EXERCISE DIRECTIONS:
The required output is every record, written out exactly.

*** RECORDS SUPPLIED ***

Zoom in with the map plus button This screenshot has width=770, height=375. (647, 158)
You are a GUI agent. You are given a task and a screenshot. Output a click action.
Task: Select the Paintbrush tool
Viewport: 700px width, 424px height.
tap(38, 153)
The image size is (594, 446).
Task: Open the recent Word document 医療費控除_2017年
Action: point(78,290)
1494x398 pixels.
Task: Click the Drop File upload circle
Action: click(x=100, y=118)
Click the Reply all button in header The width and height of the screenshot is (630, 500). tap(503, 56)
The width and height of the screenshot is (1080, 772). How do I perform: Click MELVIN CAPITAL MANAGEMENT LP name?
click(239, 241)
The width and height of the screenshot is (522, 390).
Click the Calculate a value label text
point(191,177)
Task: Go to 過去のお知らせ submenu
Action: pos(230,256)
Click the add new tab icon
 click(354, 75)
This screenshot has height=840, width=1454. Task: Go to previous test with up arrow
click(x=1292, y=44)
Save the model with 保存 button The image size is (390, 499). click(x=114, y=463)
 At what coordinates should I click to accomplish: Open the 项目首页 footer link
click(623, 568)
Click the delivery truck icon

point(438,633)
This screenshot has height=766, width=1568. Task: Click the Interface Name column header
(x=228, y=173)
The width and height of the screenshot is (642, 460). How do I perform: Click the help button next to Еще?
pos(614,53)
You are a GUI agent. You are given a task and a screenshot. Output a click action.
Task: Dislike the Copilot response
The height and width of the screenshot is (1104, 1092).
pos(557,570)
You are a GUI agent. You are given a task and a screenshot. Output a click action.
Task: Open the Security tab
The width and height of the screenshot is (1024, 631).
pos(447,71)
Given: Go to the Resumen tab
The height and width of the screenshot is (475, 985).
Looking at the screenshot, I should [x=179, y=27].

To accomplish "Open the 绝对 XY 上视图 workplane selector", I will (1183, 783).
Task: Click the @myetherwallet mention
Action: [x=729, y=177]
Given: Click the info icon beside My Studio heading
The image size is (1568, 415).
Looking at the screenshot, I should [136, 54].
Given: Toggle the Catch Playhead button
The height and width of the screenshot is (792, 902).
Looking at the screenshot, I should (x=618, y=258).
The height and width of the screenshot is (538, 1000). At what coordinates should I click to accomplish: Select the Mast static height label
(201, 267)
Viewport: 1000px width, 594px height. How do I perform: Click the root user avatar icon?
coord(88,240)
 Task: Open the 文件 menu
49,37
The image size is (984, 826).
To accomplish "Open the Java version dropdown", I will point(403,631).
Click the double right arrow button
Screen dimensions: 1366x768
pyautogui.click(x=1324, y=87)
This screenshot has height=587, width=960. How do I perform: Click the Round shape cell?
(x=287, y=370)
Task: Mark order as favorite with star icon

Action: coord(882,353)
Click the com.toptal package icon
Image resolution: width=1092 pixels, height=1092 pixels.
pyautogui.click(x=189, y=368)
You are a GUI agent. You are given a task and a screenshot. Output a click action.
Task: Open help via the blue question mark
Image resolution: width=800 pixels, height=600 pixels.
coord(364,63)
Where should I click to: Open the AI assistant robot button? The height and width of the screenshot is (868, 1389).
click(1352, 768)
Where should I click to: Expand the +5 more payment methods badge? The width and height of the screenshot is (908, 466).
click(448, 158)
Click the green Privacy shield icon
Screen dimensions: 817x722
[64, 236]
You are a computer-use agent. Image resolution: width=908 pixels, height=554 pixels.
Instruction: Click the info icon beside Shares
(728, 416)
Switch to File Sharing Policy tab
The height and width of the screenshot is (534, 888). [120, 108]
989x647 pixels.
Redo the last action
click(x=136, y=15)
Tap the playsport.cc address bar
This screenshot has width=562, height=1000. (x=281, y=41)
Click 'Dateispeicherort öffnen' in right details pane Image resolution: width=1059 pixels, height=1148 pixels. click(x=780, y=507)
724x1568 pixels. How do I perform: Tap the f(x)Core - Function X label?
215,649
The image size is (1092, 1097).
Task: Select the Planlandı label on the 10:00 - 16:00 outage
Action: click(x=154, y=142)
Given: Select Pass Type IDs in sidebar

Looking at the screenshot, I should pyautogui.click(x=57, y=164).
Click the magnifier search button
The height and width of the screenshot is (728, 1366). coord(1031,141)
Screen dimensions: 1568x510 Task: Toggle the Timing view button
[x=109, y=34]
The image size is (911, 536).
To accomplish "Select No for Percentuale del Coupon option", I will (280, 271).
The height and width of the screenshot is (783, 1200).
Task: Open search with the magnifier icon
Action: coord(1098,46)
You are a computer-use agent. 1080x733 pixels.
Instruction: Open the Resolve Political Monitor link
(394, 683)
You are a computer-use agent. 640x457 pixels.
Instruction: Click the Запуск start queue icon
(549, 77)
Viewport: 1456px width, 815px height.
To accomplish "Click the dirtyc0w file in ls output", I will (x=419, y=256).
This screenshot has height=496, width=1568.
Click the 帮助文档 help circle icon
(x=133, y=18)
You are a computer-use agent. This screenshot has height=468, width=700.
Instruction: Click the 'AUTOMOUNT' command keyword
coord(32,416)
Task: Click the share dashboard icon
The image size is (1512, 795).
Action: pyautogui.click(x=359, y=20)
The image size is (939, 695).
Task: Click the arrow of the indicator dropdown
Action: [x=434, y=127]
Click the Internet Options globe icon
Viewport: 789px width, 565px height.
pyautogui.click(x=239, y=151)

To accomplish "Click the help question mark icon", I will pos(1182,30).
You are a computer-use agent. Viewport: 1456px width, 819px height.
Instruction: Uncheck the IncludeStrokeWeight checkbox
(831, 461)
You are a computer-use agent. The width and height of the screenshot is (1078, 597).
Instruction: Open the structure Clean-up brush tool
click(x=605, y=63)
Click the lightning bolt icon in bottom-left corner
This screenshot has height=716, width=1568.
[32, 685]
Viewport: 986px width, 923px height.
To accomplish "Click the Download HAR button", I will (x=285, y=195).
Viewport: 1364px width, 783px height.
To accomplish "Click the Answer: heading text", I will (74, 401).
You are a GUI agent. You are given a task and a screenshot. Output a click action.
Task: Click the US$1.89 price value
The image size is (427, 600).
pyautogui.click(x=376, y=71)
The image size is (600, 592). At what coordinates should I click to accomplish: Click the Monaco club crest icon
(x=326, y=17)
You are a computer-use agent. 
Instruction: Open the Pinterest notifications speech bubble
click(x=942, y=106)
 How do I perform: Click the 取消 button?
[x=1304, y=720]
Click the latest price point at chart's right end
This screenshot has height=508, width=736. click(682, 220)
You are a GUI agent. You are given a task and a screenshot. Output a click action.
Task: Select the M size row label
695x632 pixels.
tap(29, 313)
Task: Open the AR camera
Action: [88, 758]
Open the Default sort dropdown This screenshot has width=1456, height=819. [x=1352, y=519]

***

ANSWER AREA:
Zoom in with the map plus button This screenshot has width=770, height=375. (647, 158)
You are a GUI agent. You are given a task and a screenshot. Output a click action.
Task: Select the Paintbrush tool
Viewport: 700px width, 424px height.
tap(38, 153)
The image size is (594, 446).
Task: Open the recent Word document 医療費控除_2017年
Action: point(78,290)
1494x398 pixels.
Task: Click the Drop File upload circle
Action: click(x=100, y=118)
Click the Reply all button in header The width and height of the screenshot is (630, 500). tap(503, 56)
The width and height of the screenshot is (1080, 772). How do I perform: Click MELVIN CAPITAL MANAGEMENT LP name?
click(239, 241)
The width and height of the screenshot is (522, 390).
Click the Calculate a value label text
point(191,177)
Task: Go to 過去のお知らせ submenu
Action: pos(230,256)
Click the add new tab icon
 click(354, 75)
This screenshot has height=840, width=1454. Task: Go to previous test with up arrow
click(x=1292, y=44)
Save the model with 保存 button The image size is (390, 499). click(x=114, y=463)
 At what coordinates should I click to accomplish: Open the 项目首页 footer link
click(623, 568)
Click the delivery truck icon

point(438,633)
This screenshot has height=766, width=1568. Task: Click the Interface Name column header
(x=228, y=173)
The width and height of the screenshot is (642, 460). How do I perform: Click the help button next to Еще?
pos(614,53)
You are a GUI agent. You are given a task and a screenshot. Output a click action.
Task: Dislike the Copilot response
The height and width of the screenshot is (1104, 1092).
pos(557,570)
You are a GUI agent. You are given a task and a screenshot. Output a click action.
Task: Open the Security tab
The width and height of the screenshot is (1024, 631).
pos(447,71)
Given: Go to the Resumen tab
The height and width of the screenshot is (475, 985).
Looking at the screenshot, I should [x=179, y=27].

To accomplish "Open the 绝对 XY 上视图 workplane selector", I will (1183, 783).
Task: Click the @myetherwallet mention
Action: [x=729, y=177]
Given: Click the info icon beside My Studio heading
The image size is (1568, 415).
Looking at the screenshot, I should [136, 54].
Given: Toggle the Catch Playhead button
The height and width of the screenshot is (792, 902).
Looking at the screenshot, I should (x=618, y=258).
The height and width of the screenshot is (538, 1000). At what coordinates should I click to accomplish: Select the Mast static height label
(201, 267)
Viewport: 1000px width, 594px height. How do I perform: Click the root user avatar icon?
coord(88,240)
 Task: Open the 文件 menu
49,37
The image size is (984, 826).
To accomplish "Open the Java version dropdown", I will point(403,631).
Click the double right arrow button
Screen dimensions: 1366x768
pyautogui.click(x=1324, y=87)
This screenshot has height=587, width=960. How do I perform: Click the Round shape cell?
(x=287, y=370)
Task: Mark order as favorite with star icon

Action: coord(882,353)
Click the com.toptal package icon
Image resolution: width=1092 pixels, height=1092 pixels.
pyautogui.click(x=189, y=368)
You are a GUI agent. You are given a task and a screenshot. Output a click action.
Task: Open help via the blue question mark
Image resolution: width=800 pixels, height=600 pixels.
coord(364,63)
Where should I click to: Open the AI assistant robot button? The height and width of the screenshot is (868, 1389).
click(1352, 768)
Where should I click to: Expand the +5 more payment methods badge? The width and height of the screenshot is (908, 466).
click(448, 158)
Click the green Privacy shield icon
Screen dimensions: 817x722
[64, 236]
You are a computer-use agent. Image resolution: width=908 pixels, height=554 pixels.
Instruction: Click the info icon beside Shares
(728, 416)
Switch to File Sharing Policy tab
The height and width of the screenshot is (534, 888). [120, 108]
989x647 pixels.
Redo the last action
click(x=136, y=15)
Tap the playsport.cc address bar
This screenshot has width=562, height=1000. (x=281, y=41)
Click 'Dateispeicherort öffnen' in right details pane Image resolution: width=1059 pixels, height=1148 pixels. click(x=780, y=507)
724x1568 pixels. How do I perform: Tap the f(x)Core - Function X label?
215,649
The image size is (1092, 1097).
Task: Select the Planlandı label on the 10:00 - 16:00 outage
Action: click(x=154, y=142)
Given: Select Pass Type IDs in sidebar

Looking at the screenshot, I should pyautogui.click(x=57, y=164).
Click the magnifier search button
The height and width of the screenshot is (728, 1366). coord(1031,141)
Screen dimensions: 1568x510 Task: Toggle the Timing view button
[x=109, y=34]
The image size is (911, 536).
To accomplish "Select No for Percentuale del Coupon option", I will (280, 271).
The height and width of the screenshot is (783, 1200).
Task: Open search with the magnifier icon
Action: coord(1098,46)
You are a computer-use agent. 1080x733 pixels.
Instruction: Open the Resolve Political Monitor link
(394, 683)
You are a computer-use agent. 640x457 pixels.
Instruction: Click the Запуск start queue icon
(549, 77)
Viewport: 1456px width, 815px height.
To accomplish "Click the dirtyc0w file in ls output", I will (x=419, y=256).
This screenshot has height=496, width=1568.
Click the 帮助文档 help circle icon
(x=133, y=18)
You are a computer-use agent. This screenshot has height=468, width=700.
Instruction: Click the 'AUTOMOUNT' command keyword
coord(32,416)
Task: Click the share dashboard icon
The image size is (1512, 795).
Action: pyautogui.click(x=359, y=20)
The image size is (939, 695).
Task: Click the arrow of the indicator dropdown
Action: [x=434, y=127]
Click the Internet Options globe icon
Viewport: 789px width, 565px height.
pyautogui.click(x=239, y=151)

To accomplish "Click the help question mark icon", I will pos(1182,30).
You are a computer-use agent. Viewport: 1456px width, 819px height.
Instruction: Uncheck the IncludeStrokeWeight checkbox
(831, 461)
You are a computer-use agent. The width and height of the screenshot is (1078, 597).
Instruction: Open the structure Clean-up brush tool
click(x=605, y=63)
Click the lightning bolt icon in bottom-left corner
This screenshot has height=716, width=1568.
[32, 685]
Viewport: 986px width, 923px height.
To accomplish "Click the Download HAR button", I will (x=285, y=195).
Viewport: 1364px width, 783px height.
To accomplish "Click the Answer: heading text", I will (74, 401).
You are a GUI agent. You are given a task and a screenshot. Output a click action.
Task: Click the US$1.89 price value
The image size is (427, 600).
pyautogui.click(x=376, y=71)
The image size is (600, 592). At what coordinates should I click to accomplish: Click the Monaco club crest icon
(x=326, y=17)
You are a computer-use agent. 
Instruction: Open the Pinterest notifications speech bubble
click(x=942, y=106)
 How do I perform: Click the 取消 button?
[x=1304, y=720]
Click the latest price point at chart's right end
This screenshot has height=508, width=736. click(682, 220)
You are a GUI agent. You are given a task and a screenshot. Output a click action.
Task: Select the M size row label
695x632 pixels.
tap(29, 313)
Task: Open the AR camera
Action: [88, 758]
Open the Default sort dropdown This screenshot has width=1456, height=819. [x=1352, y=519]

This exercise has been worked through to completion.